== What is expected ==
Reproduce the listing from the line that contains "This screenshot has" through its end, substituting "capture" for "screenshot" and changing nothing else. Omit the pictures from your answer.

Extracted data entries
◇ ◇ ◇ ◇
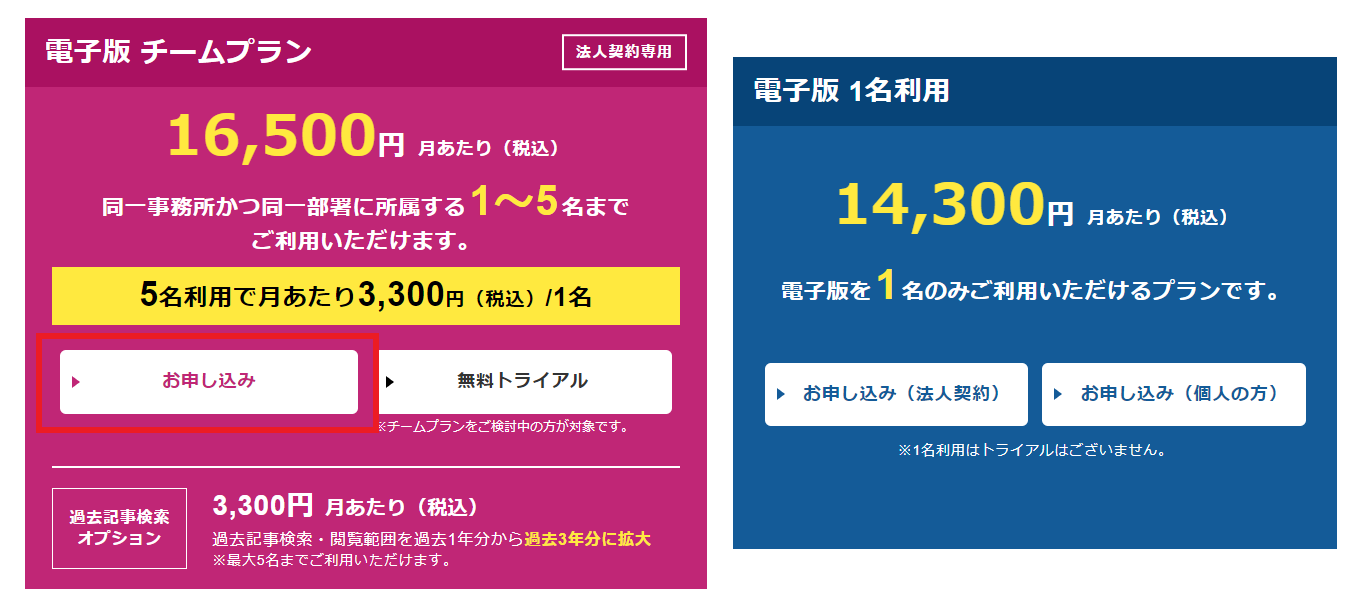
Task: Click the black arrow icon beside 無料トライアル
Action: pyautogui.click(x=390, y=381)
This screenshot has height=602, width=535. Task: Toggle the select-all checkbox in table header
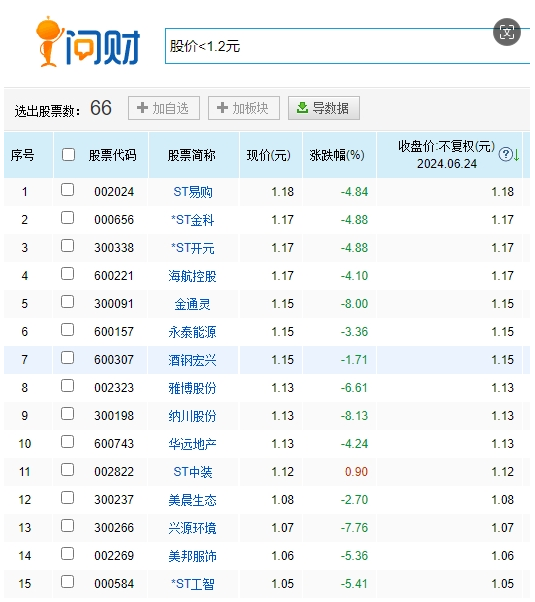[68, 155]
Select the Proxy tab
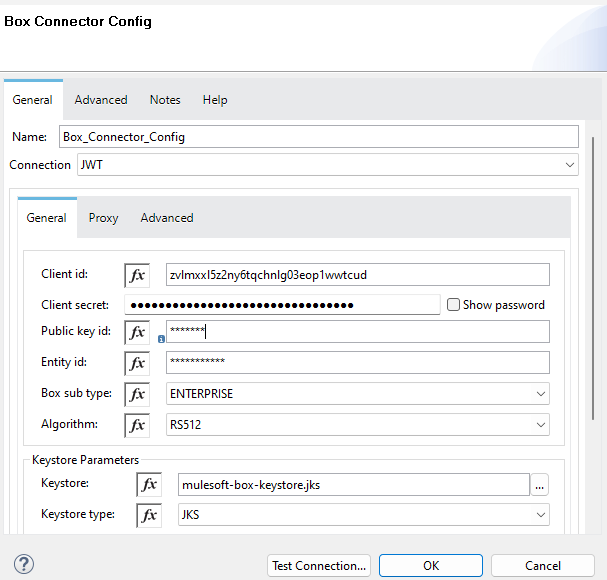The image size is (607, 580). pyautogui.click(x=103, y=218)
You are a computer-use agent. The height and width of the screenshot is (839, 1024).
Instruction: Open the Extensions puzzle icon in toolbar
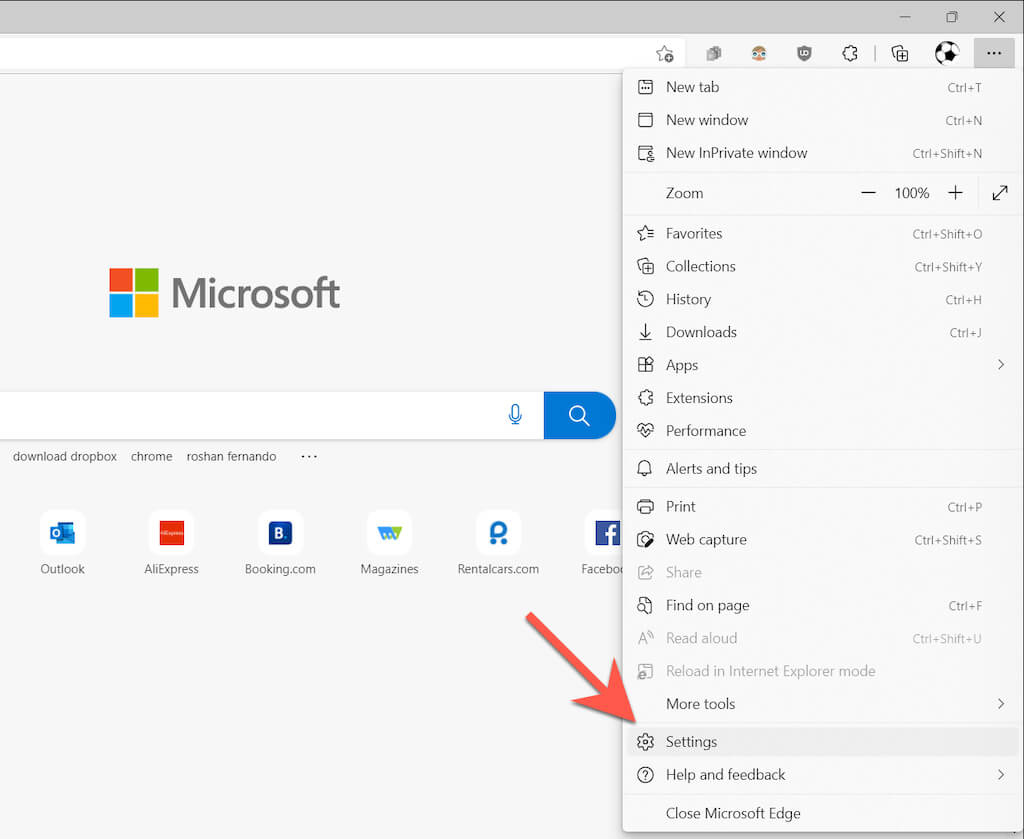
◇ ◇ ◇ ◇
== Written solution ==
This capture has height=602, width=535. Task: Toggle the select-all checkbox in table header
[68, 155]
Select the Proxy tab
The image size is (607, 580). pyautogui.click(x=103, y=218)
You are a computer-use agent. The height and width of the capture is (839, 1024).
Instruction: Open the Extensions puzzle icon in toolbar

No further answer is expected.